Mark McGowan concerned with New Zealand travellers entering the State, despite WA not being included in “Trans-Tasman Bubble”

The agreement between Australia and New Zealand to establish a one-way travel bubble allowing New Zealanders to fly to the NT and NSW has gone awry, with States like WA and Victoria confirming the exempt travellers are showing up at their airports.

Mark McGowan raised concerns with “border hopping” yesterday, as 23 New Zealanders flew into the State from NSW.

 “This is something that has emerged and was not something that we expected,” Mr McGowan said.

“We would like better assistance from the Commonwealth, in particular about making sure that those people who come on aircraft into WA, that we get a proper manifest and proper advice with those people so we can deal with these situations.”

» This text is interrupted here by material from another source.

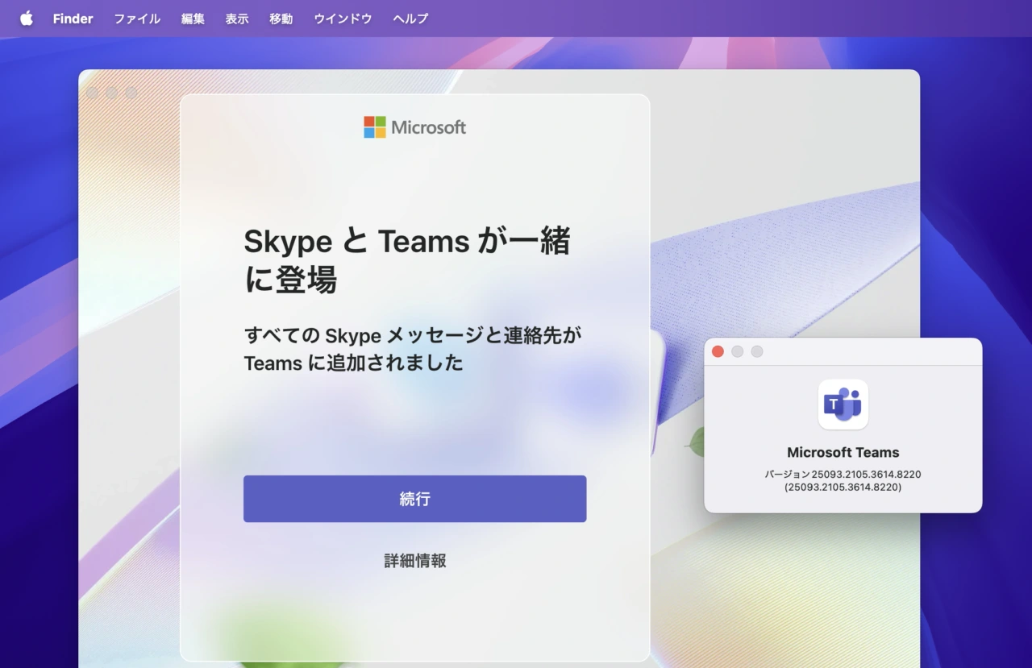The width and height of the screenshot is (1032, 668).
Task: Open the 編集 menu
Action: click(193, 19)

About 55 New Zealanders have also entered the locked-down city of Melbourne.

Premier Daniel Andrews said he hoped there would be a “clearer sense” of how many more travellers would be entering Victoria, after “a bunch of people turned up” at the Melbourne airport on Friday “unbeknownst to us”.

But Deputy Prime Minister Michael McCormack said Premiers knew “border hopping” was a possibility.

“This has been discussed at National Cabinet,” he said on ABC.

“To say they (States) had no idea is a step too far.

Mr McCormack hit out against Mark McGowan’s call for “proper advice” and more help in managing the entry of New Zealanders into the State, and said that information was “there now”.

He said it was “a bit rich” that WA kept asking for the Federal Government to do more in relation to exempt travellers or returning Australians.


“We’ve put on the table $340 billion leading up to the Budget – Western Australia announced a budget surplus,” he said.

“Now if you ask most Australians, yes Government’s should be producing Budget surpluses but in times of crisis it’s a bit rich to then put all the onus on the Federal Government for the assistance, all the onus on the Federal Government to do absolutely all the heavy lifting when it comes to repatriating Australians.”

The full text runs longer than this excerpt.